With the introduction of Peter Davison as the Fifth Doctor, "Castrovalva," seems the most interested in lending some vulnerability to the character. There's a sort of pensive quality to a character having freshly fallen to his death. It spells out a very "look before you leap," plan of action moving forward. Sure, being the action hero is badass, but in the words of Dennis Reynolds- "You know what's badass? Being alive." But how much of Castorvalva is being economical, and how much of it is just plain stingy?
After a very weird regeneration scene involving "the Watcher," Tegan, Nyssa, and Adric rush the Doctor toward the safety of the TARDIS, all the while being chased by security guards leftover from "Logopolis." It's a fairly pointless scene that could have just picked up inside the TARDIS, but it's a chance to see Anthony Ainley's pillar of a TARDIS show a little menace, shocking the guards and Adric. Nyssa's remark about hating his face marks the first and last time she will ever mention the Master wearing her dead father's face- a plot point which I feel went woefully unexplored. At this time, there's not a lot of sense as to how or why the Master fits into the story, other than "He was in the last one."
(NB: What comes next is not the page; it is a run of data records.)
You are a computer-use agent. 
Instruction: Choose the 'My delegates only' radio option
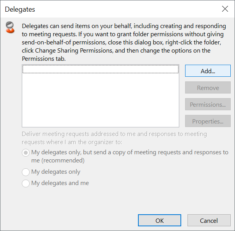click(x=26, y=172)
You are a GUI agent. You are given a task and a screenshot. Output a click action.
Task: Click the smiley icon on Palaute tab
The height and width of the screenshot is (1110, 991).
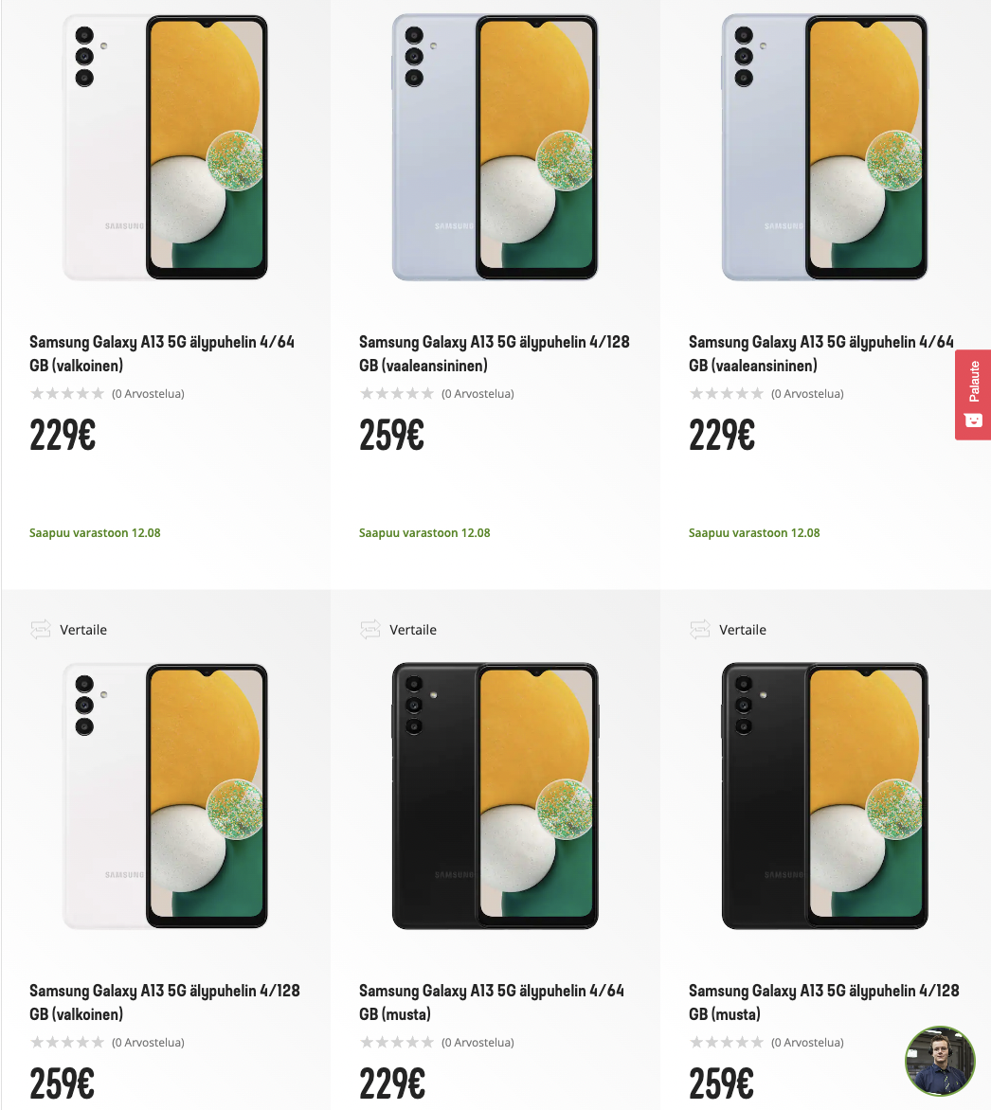click(973, 420)
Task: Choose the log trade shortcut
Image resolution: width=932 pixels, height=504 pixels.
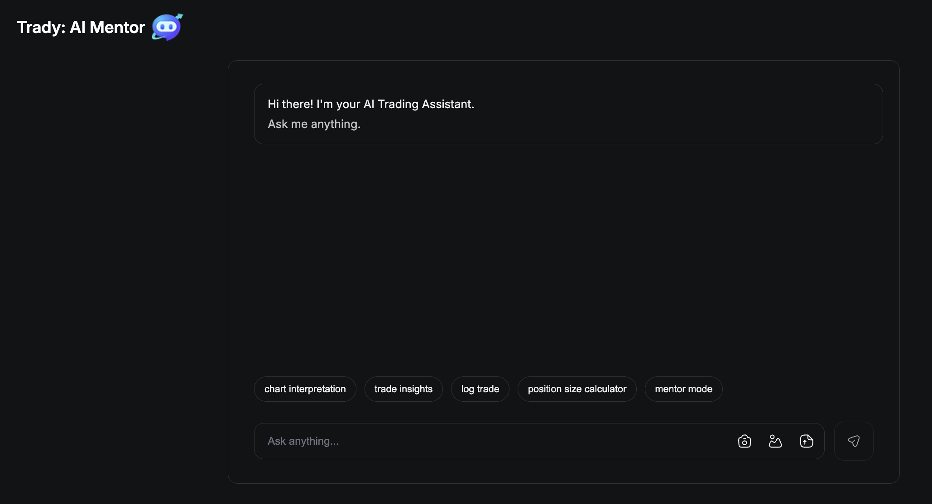Action: pos(480,389)
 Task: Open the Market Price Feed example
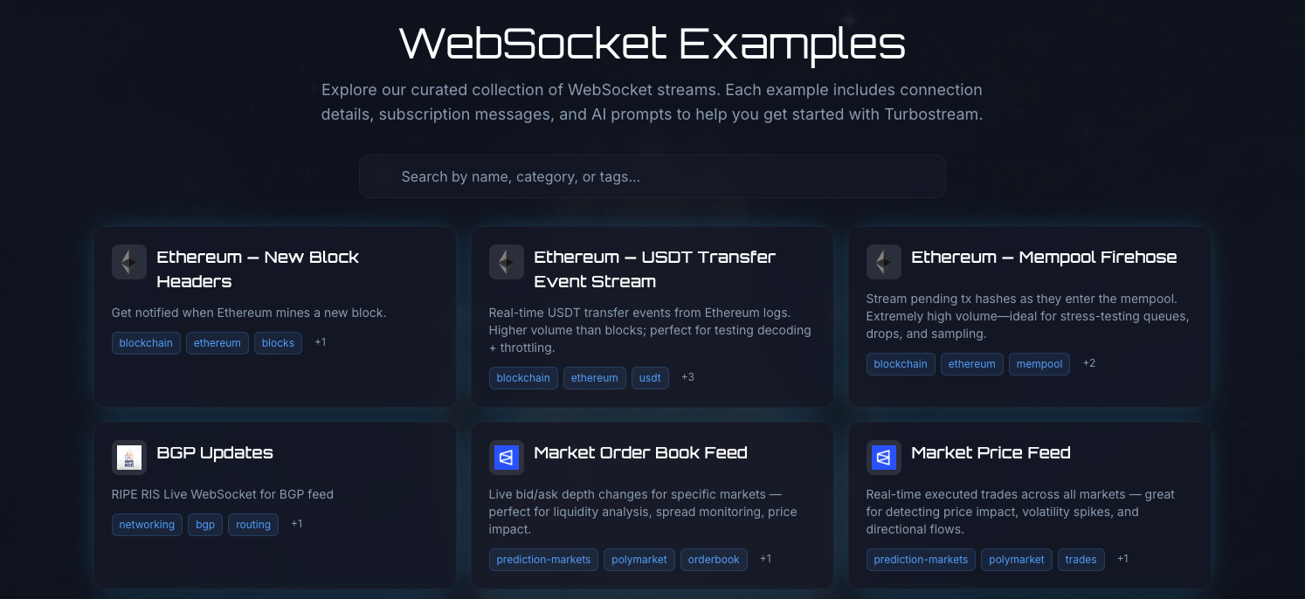[1030, 489]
Inside the TARDIS, the Doctor's regeneration is acting up, requiring him to need the use of the "Zero Room," a previously unmentioned area deep within the TARDIS. Along with misnaming his companions, he's also reliving past incarnations, allowing us to see Davison's impressions of both the First and Second Doctors, which admittedly aren't too bad. (His First Doctor is better than David Bradley's! Yeah I said it!) When I first watched this episode, I was horrified to find the Doctor unravelling the iconic scarf of his predecessor. But upon today's viewing, I saw it as a rather gutsy move on the writer, Christopher Bidmead's behalf. Leaving the thread behind as a trail of bread crumbs back to the console room is exactly something the Doctor would do.
After putting the TARDIS into motion, Adric follows the Doctor into the depths of the TARDIS. Meanwhile, Nyssa and Tegan desperately try any information on the TARDIS computer that might help the Doctor. Their conversation waxes philosophical about recursion and the word "if," which leads Tegan to wonder if the TARDIS index file could be reached by typing "I.F." into the console, which it does. This gives them the information they need to find the Zero Room and help the Doctor.
While the Doctor is searching, he finds the pieces of what will become his new costume, with a few red herrings peppered in. While he takes to the cricketer uniform, he leaves the recorder and big green wellies behind. The cricket bat needing a bit of linseed oil shows us that there appears to be an entire room of the TARDIS dedicated to the sport of cricket. One is led to wonder if there are other rooms dedicated to other sports and whether they're all British pastimes. While the concept of an Anglophile alien with a cricket room is rather absurd, it's the making stuff of Doctor Who.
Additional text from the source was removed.